» Required action
Your answer must be an exact copy of the lines from the one containing "Instruction: Tap the 12:29 clock display" through the last line of the records below, with no pictures; please include nothing else.

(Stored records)

------------------------

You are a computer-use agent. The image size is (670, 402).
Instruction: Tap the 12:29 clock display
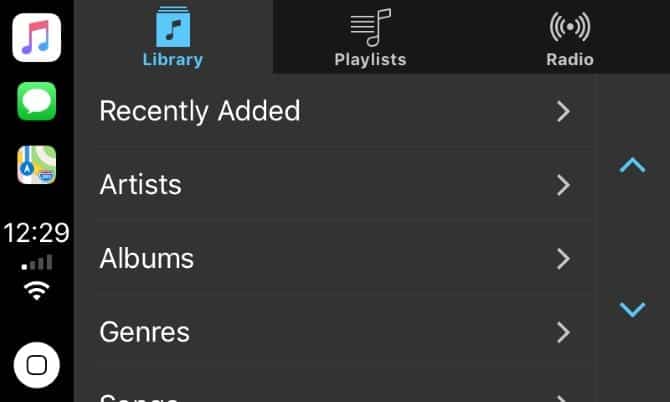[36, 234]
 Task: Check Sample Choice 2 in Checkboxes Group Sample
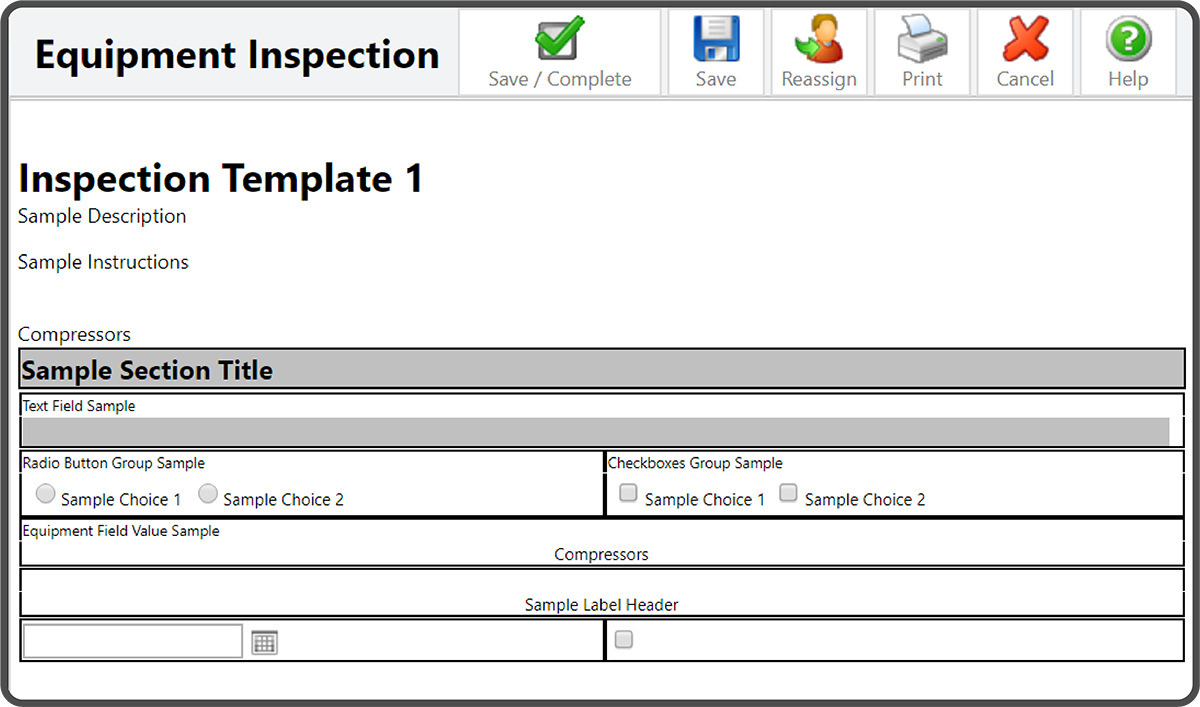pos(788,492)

------------------------

» Task answer
Instruction: Tap the 12:29 clock display
[36, 234]
 Task: Check Sample Choice 2 in Checkboxes Group Sample
pos(788,492)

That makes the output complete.